▶ [WHAT THE TASK ASKS] Copy out every line of the entries below that contains the string "Settings". Matching is case-sensitive.
# START OF PROVIDED DATA
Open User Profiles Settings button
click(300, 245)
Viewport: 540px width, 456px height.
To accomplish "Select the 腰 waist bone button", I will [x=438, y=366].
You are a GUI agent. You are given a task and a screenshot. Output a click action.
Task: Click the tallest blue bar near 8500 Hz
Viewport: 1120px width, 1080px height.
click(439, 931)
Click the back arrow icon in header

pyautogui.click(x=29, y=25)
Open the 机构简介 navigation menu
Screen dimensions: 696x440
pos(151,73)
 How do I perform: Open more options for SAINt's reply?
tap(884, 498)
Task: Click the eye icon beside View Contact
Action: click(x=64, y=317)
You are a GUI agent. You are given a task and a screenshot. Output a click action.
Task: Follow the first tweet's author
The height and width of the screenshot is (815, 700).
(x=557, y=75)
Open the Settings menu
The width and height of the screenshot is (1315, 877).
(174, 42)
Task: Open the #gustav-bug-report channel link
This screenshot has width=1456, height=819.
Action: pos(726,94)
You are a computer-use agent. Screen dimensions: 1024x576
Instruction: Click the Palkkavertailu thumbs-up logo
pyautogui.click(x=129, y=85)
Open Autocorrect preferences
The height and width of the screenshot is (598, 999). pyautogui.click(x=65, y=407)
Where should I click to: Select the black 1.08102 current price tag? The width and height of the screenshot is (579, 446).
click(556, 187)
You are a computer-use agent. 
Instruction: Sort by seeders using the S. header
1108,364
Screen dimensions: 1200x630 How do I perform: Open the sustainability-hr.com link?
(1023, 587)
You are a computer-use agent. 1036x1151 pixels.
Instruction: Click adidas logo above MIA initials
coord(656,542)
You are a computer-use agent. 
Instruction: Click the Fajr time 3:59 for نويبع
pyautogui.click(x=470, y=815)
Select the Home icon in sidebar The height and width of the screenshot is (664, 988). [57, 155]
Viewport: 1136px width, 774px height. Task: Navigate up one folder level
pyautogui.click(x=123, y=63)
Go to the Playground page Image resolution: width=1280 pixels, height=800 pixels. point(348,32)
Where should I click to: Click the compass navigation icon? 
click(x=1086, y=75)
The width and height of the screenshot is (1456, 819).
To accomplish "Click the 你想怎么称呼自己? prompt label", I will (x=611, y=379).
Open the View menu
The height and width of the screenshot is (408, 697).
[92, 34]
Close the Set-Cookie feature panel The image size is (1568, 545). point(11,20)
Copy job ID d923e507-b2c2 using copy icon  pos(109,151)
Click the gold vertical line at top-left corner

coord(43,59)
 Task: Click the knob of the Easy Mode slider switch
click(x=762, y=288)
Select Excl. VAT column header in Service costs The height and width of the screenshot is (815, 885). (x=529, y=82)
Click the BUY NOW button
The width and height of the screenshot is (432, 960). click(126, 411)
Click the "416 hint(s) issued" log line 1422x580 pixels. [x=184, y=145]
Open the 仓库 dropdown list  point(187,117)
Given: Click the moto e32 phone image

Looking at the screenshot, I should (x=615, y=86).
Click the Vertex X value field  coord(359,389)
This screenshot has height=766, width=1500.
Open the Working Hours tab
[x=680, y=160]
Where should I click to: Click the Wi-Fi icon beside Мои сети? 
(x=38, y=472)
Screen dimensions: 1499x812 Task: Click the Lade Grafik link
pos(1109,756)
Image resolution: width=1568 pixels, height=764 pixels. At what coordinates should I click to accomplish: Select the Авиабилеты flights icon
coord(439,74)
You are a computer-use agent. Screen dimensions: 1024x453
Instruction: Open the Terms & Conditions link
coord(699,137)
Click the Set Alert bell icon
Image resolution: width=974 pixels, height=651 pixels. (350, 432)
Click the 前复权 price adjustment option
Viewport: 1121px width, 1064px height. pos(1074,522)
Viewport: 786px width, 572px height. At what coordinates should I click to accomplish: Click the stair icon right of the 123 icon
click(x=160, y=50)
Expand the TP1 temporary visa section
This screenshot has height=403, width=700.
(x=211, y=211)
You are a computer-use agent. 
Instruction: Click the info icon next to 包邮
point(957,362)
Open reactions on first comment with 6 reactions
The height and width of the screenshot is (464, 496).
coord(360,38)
# END OF PROVIDED DATA
▶ [COMPLETE ANSWER]
Open User Profiles Settings button
Open the Settings menu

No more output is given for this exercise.